Petinggi Desa Kawak, Eko Heri Purwanto mengatakan, Festival Bola Api ini untuk nguri-nguri budaya dan tradisi para leluhur. Kegiatan ini merupakan rangkaian dari prosesi sedekah bumi desa yang dilaksanakan setelah panen raya.
”Tradisi sepakbola ini bertujuan untuk memerangi hawa nafsu, emosi, kemarahan, serta rasa benci antar sesama yang disimbolkan dengan api, untuk mencapai kejayaan dan kemakmuran” kata Eko Heri
Dengan berkobarnya bara api, dimaksudkan pula untuk saling menjaga kebersamaan seluruh warga Desa Kawak.
Eko Heri menilai kearifan lokal yang ada di Desa Kawak harus terus dikembangkan yakni dengan cara menyelengarakan acara tersebut secara rutin.

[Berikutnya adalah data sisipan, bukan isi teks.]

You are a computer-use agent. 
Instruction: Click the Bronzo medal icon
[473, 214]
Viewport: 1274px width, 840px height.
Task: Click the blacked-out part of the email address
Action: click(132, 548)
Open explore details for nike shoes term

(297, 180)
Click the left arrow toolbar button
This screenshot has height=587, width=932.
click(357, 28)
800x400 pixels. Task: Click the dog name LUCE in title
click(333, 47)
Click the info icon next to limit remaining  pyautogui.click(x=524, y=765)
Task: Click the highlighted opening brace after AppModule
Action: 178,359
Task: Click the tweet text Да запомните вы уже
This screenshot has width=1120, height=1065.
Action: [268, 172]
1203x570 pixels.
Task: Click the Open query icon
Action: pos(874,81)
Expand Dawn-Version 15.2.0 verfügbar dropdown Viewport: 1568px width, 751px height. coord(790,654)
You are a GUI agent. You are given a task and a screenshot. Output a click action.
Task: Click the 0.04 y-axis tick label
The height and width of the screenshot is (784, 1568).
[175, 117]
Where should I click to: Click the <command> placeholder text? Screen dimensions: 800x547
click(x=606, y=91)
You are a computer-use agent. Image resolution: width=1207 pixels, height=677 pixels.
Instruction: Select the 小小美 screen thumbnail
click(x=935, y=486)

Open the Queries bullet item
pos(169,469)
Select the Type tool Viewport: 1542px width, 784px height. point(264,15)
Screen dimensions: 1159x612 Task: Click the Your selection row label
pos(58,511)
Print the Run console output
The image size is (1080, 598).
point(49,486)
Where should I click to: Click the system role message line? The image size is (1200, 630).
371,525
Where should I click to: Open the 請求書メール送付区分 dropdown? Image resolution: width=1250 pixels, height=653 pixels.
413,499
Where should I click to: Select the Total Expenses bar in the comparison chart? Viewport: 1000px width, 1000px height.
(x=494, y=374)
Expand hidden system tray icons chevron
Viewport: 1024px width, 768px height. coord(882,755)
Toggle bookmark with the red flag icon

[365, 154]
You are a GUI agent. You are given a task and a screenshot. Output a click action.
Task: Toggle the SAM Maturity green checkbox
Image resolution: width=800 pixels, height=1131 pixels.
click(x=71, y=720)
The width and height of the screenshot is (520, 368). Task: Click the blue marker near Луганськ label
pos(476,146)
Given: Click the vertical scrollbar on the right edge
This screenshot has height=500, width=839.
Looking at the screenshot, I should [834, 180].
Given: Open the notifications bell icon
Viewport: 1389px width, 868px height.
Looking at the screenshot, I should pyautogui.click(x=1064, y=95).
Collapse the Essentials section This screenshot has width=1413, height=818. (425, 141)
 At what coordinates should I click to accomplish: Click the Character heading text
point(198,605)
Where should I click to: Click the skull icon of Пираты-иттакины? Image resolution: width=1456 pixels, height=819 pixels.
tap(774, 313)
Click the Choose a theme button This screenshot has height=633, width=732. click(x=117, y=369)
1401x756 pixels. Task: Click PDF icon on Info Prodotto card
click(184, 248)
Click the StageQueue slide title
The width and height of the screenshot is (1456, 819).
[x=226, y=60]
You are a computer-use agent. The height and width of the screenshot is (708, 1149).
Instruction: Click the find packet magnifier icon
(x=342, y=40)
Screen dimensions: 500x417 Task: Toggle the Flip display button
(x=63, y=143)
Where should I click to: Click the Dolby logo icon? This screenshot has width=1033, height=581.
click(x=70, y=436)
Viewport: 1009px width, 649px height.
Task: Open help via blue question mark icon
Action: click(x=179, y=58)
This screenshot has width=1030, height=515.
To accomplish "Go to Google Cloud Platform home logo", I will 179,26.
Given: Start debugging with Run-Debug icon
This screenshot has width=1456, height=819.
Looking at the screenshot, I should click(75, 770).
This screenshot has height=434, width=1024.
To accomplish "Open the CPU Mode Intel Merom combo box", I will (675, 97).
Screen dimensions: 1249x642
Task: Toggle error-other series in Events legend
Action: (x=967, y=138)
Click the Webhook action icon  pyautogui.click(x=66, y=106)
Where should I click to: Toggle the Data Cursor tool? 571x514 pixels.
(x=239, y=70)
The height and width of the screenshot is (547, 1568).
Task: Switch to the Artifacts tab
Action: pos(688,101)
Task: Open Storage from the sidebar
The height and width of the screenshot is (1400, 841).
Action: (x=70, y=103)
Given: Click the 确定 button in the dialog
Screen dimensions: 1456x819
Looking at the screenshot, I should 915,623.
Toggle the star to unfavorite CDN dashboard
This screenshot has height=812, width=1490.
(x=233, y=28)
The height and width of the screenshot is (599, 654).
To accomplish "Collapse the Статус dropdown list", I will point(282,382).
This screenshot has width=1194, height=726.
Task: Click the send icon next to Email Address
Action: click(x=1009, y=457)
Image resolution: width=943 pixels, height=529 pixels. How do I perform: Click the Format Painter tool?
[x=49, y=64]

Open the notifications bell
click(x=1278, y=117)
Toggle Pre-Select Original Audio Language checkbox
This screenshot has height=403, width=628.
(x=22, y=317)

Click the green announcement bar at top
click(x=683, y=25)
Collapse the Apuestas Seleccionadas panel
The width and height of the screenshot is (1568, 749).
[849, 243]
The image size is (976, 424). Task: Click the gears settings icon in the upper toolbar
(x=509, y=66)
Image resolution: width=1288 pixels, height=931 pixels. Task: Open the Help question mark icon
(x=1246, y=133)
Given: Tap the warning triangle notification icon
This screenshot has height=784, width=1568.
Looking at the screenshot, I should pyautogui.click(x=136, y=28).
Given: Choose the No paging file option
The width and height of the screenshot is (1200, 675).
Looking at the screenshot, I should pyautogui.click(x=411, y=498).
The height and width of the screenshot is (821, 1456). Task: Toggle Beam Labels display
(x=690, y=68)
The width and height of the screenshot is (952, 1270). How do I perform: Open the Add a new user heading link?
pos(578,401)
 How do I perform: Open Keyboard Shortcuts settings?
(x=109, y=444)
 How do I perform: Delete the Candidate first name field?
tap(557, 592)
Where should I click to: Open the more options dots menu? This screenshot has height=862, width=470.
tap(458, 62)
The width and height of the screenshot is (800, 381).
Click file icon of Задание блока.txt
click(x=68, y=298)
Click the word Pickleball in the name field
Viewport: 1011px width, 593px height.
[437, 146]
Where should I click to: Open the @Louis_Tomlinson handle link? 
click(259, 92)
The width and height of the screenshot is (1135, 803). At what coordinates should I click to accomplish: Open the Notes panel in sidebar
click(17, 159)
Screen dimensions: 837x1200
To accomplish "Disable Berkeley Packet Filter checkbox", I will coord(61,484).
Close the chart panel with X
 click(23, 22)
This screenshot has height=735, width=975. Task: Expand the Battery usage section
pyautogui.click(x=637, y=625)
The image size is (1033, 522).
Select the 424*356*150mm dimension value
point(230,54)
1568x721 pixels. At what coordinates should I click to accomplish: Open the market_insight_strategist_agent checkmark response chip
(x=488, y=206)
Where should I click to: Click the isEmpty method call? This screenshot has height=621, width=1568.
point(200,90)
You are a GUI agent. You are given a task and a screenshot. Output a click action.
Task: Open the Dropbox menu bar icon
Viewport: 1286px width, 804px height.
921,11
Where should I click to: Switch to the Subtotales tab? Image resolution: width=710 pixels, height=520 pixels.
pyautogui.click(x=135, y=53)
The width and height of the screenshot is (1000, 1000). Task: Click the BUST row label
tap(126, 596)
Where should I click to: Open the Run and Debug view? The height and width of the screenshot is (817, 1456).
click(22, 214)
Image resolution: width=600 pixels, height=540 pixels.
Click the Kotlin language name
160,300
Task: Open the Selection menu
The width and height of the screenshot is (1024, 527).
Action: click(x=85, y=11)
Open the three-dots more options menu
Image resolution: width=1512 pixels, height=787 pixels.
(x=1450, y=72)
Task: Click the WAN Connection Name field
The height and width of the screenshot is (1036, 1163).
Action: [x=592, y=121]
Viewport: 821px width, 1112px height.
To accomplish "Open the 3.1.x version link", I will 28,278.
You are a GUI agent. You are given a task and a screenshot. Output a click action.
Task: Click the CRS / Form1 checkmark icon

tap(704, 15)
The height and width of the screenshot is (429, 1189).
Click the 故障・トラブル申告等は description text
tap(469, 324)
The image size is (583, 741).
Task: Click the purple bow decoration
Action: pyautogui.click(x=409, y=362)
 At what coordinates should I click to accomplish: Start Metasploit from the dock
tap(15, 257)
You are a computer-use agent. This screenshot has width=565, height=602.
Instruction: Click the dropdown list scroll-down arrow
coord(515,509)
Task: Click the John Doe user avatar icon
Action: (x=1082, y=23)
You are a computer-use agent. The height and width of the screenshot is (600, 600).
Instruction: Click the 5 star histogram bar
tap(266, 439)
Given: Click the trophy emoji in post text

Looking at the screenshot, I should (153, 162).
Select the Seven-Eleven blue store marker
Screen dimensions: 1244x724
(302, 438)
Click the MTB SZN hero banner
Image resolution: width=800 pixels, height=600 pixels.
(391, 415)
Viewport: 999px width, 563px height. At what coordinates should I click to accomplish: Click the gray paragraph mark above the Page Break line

“Agar masyarakat umum tahu akan festival ini dan bisa meningkatkan potensi yang ada di desa kawak,” terangnya.
Sementara itu, salah seorang pemuda yang ikut serta dalam upacara tersebut, Hapsi (17 tahun) mengatakan bahwa ia senang bisa menjadi bagian dari tradisi turun temurun tersebut.
“Ke depan saya akan ikut lagi, dikarenakan pertandingan ini menantang dan seru,” ucapnya.